Beim Norddeutschen Rundfunk werden bis Ende des Jahres 50 Hörfunk- und Fernsehjournalisten entlassen. 2005 mussten schon 45 gehen.

13.2.06

VW will trotz kräftiger Gewinnsteigerungen in 2005 im Pkw-Bereich kräftig sparen. Alle Beschäftigten im Autobereich sollen künftig 42 Stunden pro Woche arbeiten statt 28, die der Haustarif vorsieht. Ohne Lohnausgleich, versteht sich. Das macht 20% weniger Stundenlohn.

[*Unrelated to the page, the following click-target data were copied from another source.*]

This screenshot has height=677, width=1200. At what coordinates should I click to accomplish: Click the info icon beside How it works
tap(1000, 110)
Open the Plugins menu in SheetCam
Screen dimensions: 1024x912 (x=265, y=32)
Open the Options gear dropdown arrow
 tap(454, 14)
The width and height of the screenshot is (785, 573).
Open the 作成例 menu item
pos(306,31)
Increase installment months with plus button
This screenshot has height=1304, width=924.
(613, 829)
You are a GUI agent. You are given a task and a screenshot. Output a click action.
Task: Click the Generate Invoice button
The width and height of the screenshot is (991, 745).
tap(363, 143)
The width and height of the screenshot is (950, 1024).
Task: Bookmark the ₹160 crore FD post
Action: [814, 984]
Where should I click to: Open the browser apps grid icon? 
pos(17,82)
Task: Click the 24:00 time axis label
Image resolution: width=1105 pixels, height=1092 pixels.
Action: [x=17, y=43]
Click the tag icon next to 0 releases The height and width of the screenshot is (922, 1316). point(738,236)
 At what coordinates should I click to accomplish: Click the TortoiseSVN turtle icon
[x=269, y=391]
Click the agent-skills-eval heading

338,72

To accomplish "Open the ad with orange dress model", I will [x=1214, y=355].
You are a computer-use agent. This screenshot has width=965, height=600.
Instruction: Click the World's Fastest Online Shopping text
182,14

Nach dem Haustarifvertrag von 2004 sind betriebsbedingte Kündigungen bis 2011 ausgeschlossen, trotzdem will Pischetsrieder über einen Personalabbau in der Größenordnung von 20000 Beschäftigten in den nächsten drei Jahren verhandeln — auf dem Weg der Altersteilzeit bzw. von Aufhebungsverträgen. Die Schließung eines Montagewerks sei kaum zu vermeiden, ließ sich ein Manager vernehmen.
Der VW-Konzern steigerte in 2005 durch ein Sparprogramm von 3,5 Mrd. Euro sein Ergebnis vor Steuern gegenüber 2005 um 58% auf 1,72 Mrd. Euro. und erhöhte die Zahl der ausgelieferten Fahrzeuge um 3,2%. Der Konzern hat eine Erhöhung der Dividende angekündigt.